Scientists are zeroing in on water quality and environmental concerns of fracking wastewater to determine if it is safe for reuse.
Before water produced during hydraulic fracturing is disposed of in waterways or reused in agriculture and other industries, chemists at The University of Toledo are zeroing in on water quality and environmental concerns of fracking wastewater to determine if it is safe for reuse.
The research scientists of the new Dr. Nina McClelland Laboratory for Water Chemistry and Environmental Analysis at UToledo created a new method that simultaneously identified 201 chemical compounds in fracking wastewater, called produced water.
The research, which is published in the Journal of Separation Science and was carried out in collaboration with scientists at The University of Texas at Arlington, shows that many of the chemicals found in produced water are carcinogens, solvents and petroleum distillates that can directly contaminate drinking water sources.

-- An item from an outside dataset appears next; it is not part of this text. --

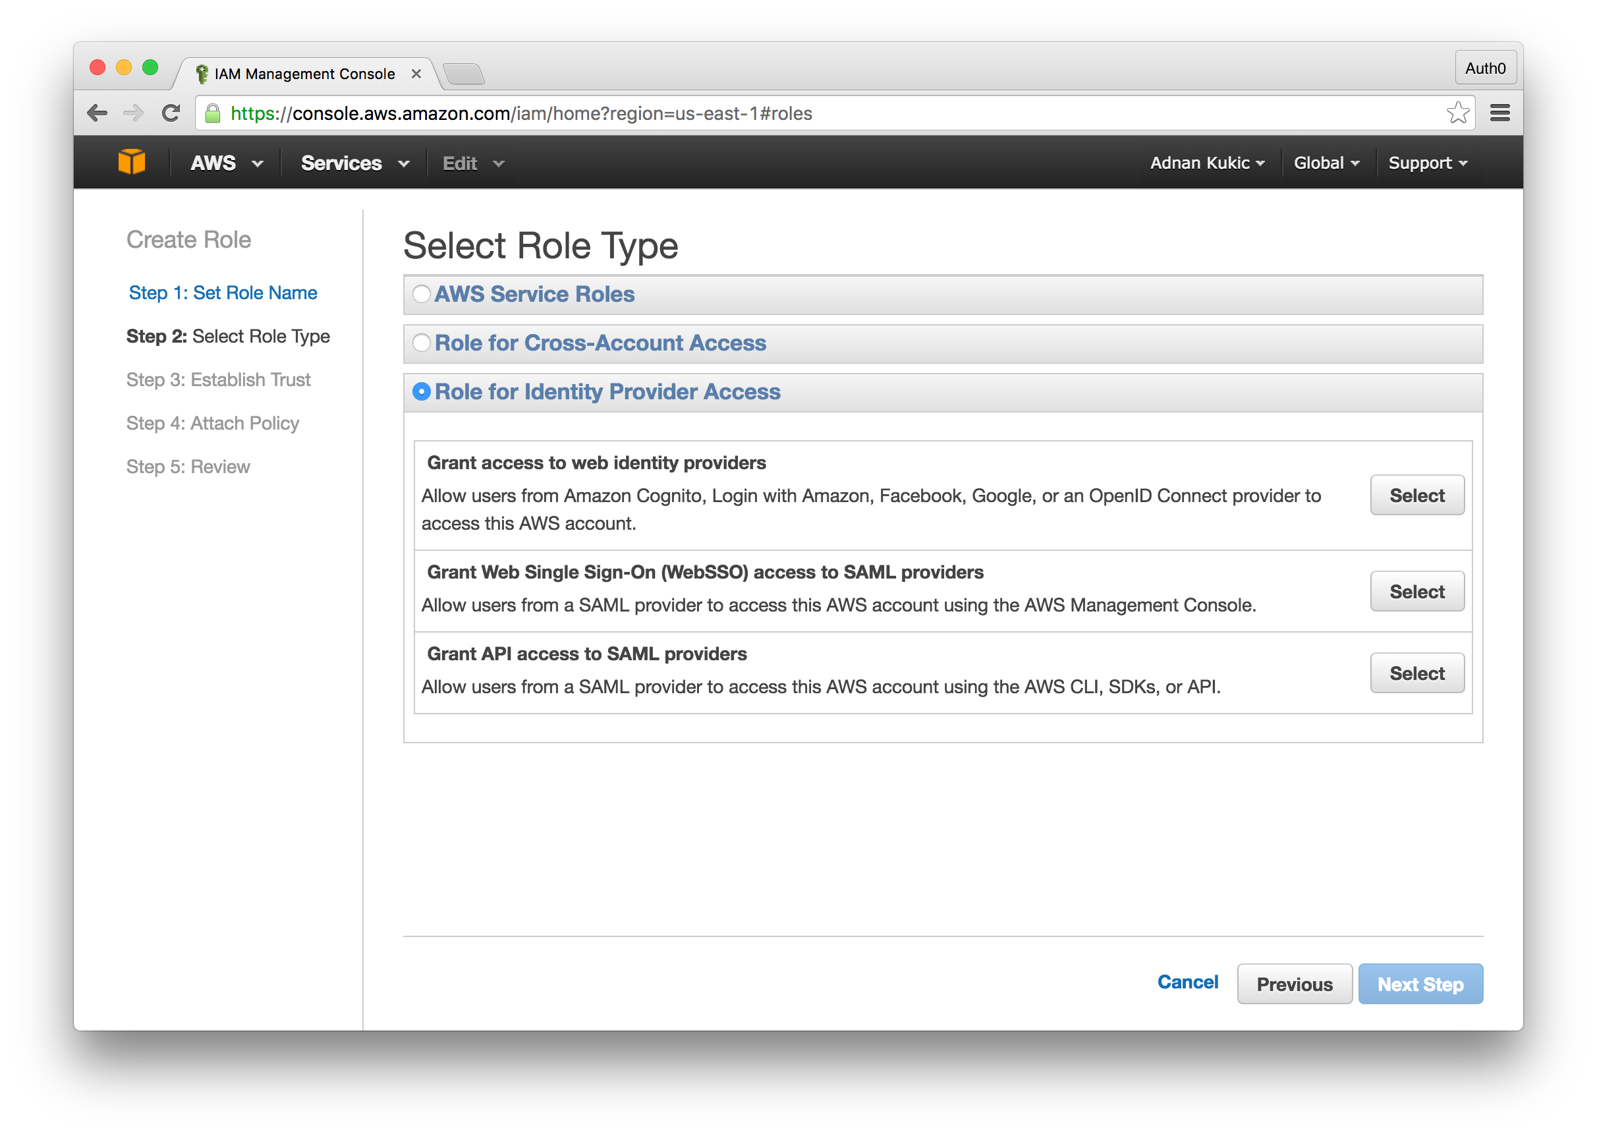Open the Support menu

coord(1427,163)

“The issue with produced water is that this is a very new and overlooked source of pollution, and disposal and purification practices are not yet fully optimized to guarantee total removal of environmental pollutants,” said Dr. Emanuela Gionfriddo, assistant professor of analytical chemistry in the UToledo Department of Chemistry and Biochemistry and the School of Green Chemistry and Engineering. “Our work aimed to provide a new, simple and cost-effective method for the comprehensive characterization of chemicals and fill the gap of knowledge currently existing about the chemical composition of this waste product of the oil and natural gas industry.”
Scientists and natural gas companies are seeking creative ways to use produced water because current treatment processes to remove salts and radioactive substances – processes that include reverse osmosis and distillation – are expensive.
“Current methods for chemical characterization of produced water can give an estimate of the total amount of contamination but do not give information about what type of contamination is present,” Gionfriddo said. “It could be that a molecule can be still very toxic even if present at very low concentration, or it has the potential to accumulate in the body over time, so the point is to know exactly what is in produced water, not only how much.”
Gionfriddo’s research outlines how the chemists developed and optimized a thin-film, solid-phase microextraction approach to characterize the organic compounds in the produced water.
The team identified many chemicals, including a pesticide called atrazine; 1,4-dioxane, an organic compound that is irritating to the eyes and respiratory tract; toluene, which at low exposure has health effects like confusion, weakness, and loss of vision and hearing; and polycyclic aromatic hydrocarbons, which have been linked to skin, lung, bladder, liver and stomach cancers.
“There are many chemicals that still need to be identified at this time,” said Ronald Emmons, UToledo Ph.D. candidate. “More research also is needed to test the uptake of these chemicals in crops when produced water is recycled for agriculture. We need to study if and how these chemicals from the produced water can accumulate in the soil watered with produced water and if these chemicals can transfer from the soil to the crops.”
The collaborative research between UToledo and UT Arlington will continue using the new method for screening the presence of toxic molecules in produced water samples from various sampling sites in Texas.
UToledo scientists also are developing new methods for the extraction of heavy metals and rare earth elements that will aid the full characterization of produced water samples.
Reference: “Optimization of thin film solid phase microextraction and data deconvolution methods for accurate characterization of organic compounds in produced water” by Ronald V. Emmons, Tiffany Liden, Kevin A. Schug and Emanuela Gionfriddo, 26 February 2020, Journal of Separation Science.